— Exercise objective —
Without including any pictures, reproduce all the lines below word for word.

Source data:
· · · · · · ·
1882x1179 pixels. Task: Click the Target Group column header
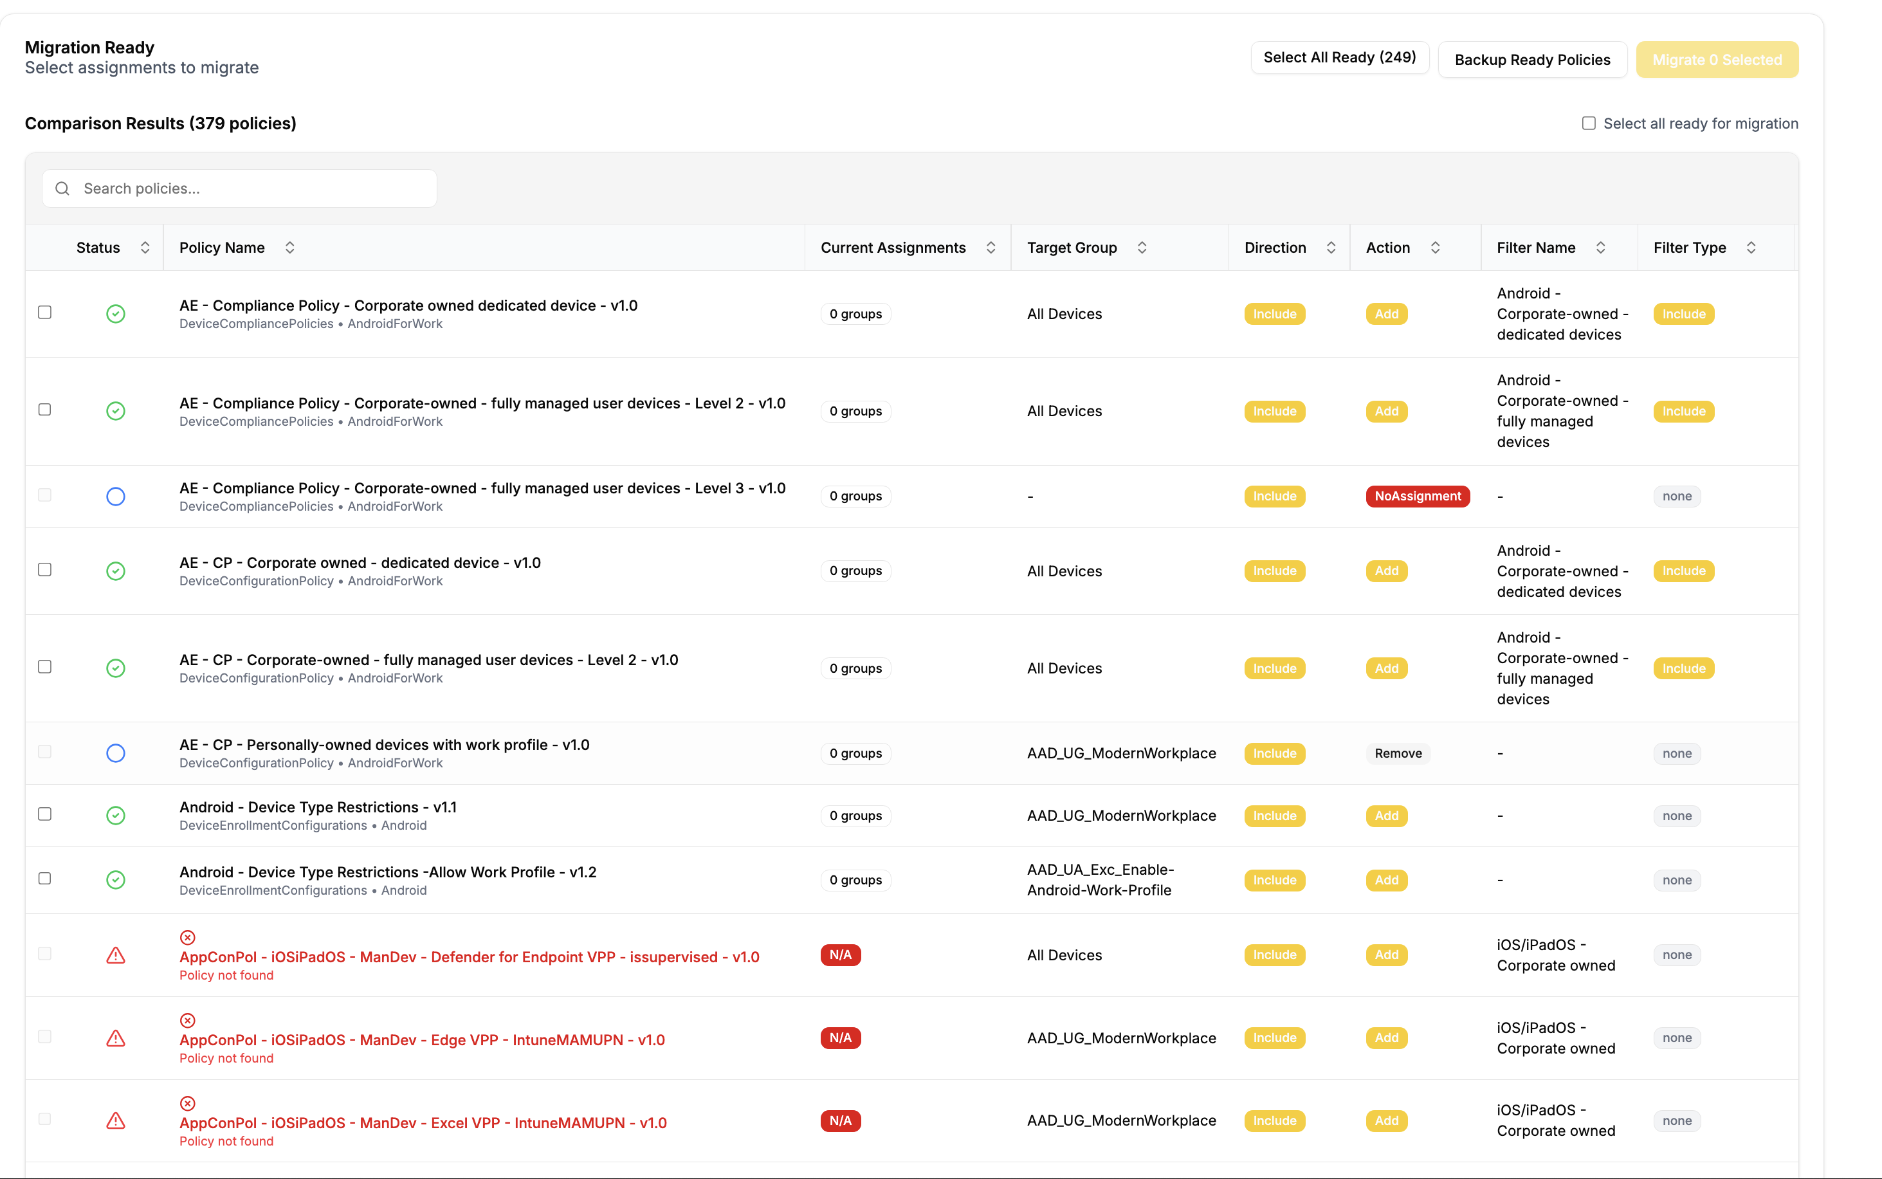tap(1072, 248)
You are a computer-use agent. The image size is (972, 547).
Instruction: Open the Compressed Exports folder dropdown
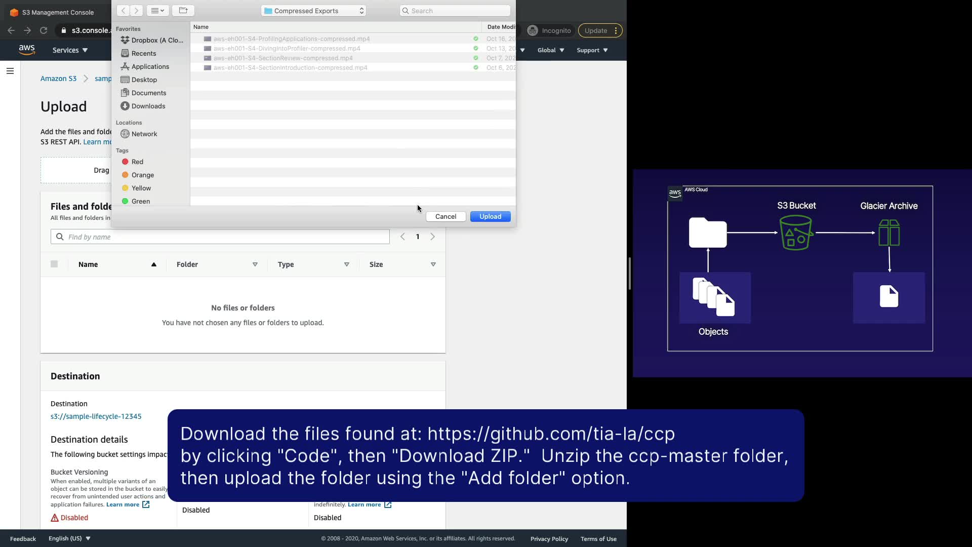(x=314, y=11)
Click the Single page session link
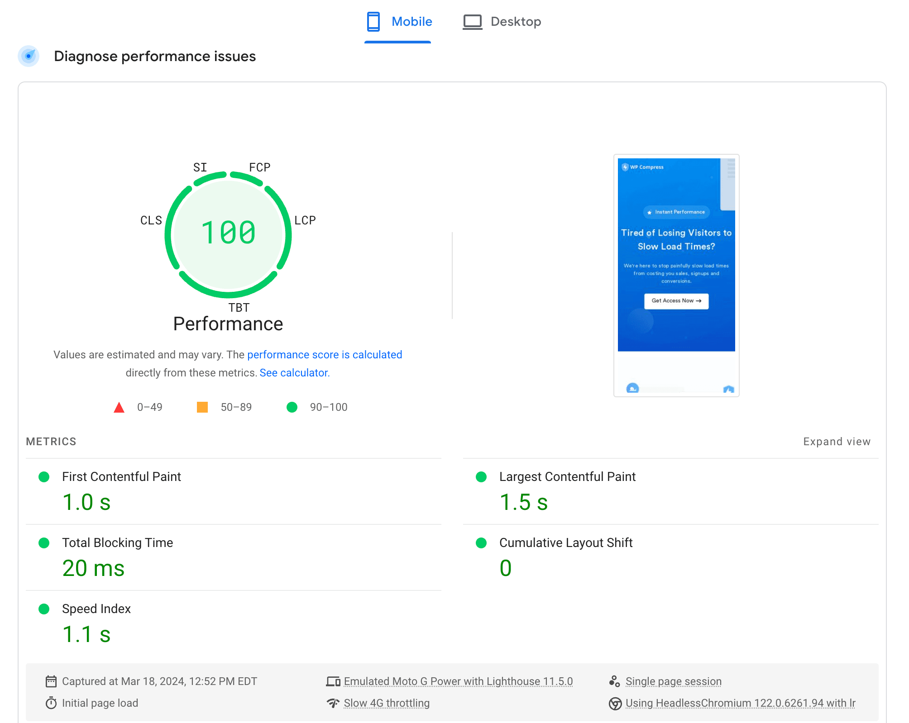The image size is (909, 723). [x=673, y=681]
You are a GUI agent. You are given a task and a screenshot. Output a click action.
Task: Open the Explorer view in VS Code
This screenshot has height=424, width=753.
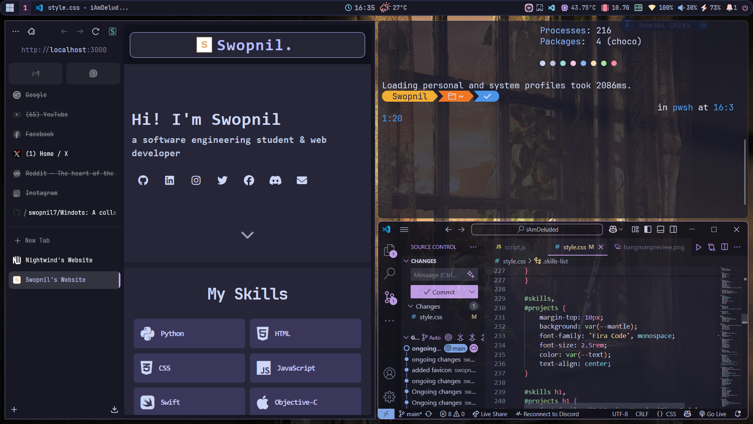389,250
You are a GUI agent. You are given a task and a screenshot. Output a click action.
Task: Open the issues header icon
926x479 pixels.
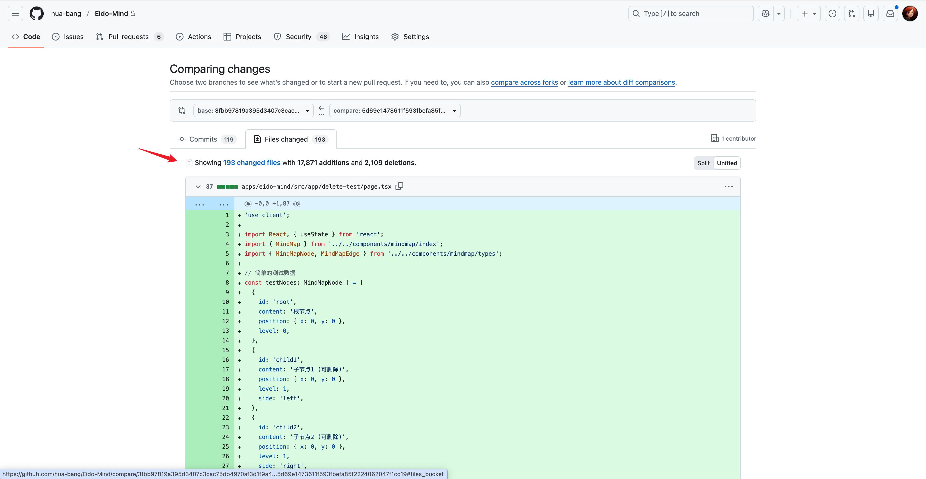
· · · · · · ·
— Result of the exercise —
1882x1179 pixels. Task: Click the Target Group column header
tap(1072, 248)
You are a computer-use agent. The image size is (972, 547).
Instruction: Open the Compressed Exports folder dropdown
(x=314, y=11)
Click the Single page session link
The image size is (909, 723). [x=673, y=681]
You are a GUI agent. You are given a task and a screenshot. Output a click action.
Task: Open the Explorer view in VS Code
This screenshot has height=424, width=753.
389,250
You are a GUI agent. You are given a task and a screenshot. Output a click action.
Task: Open the issues header icon
926x479 pixels.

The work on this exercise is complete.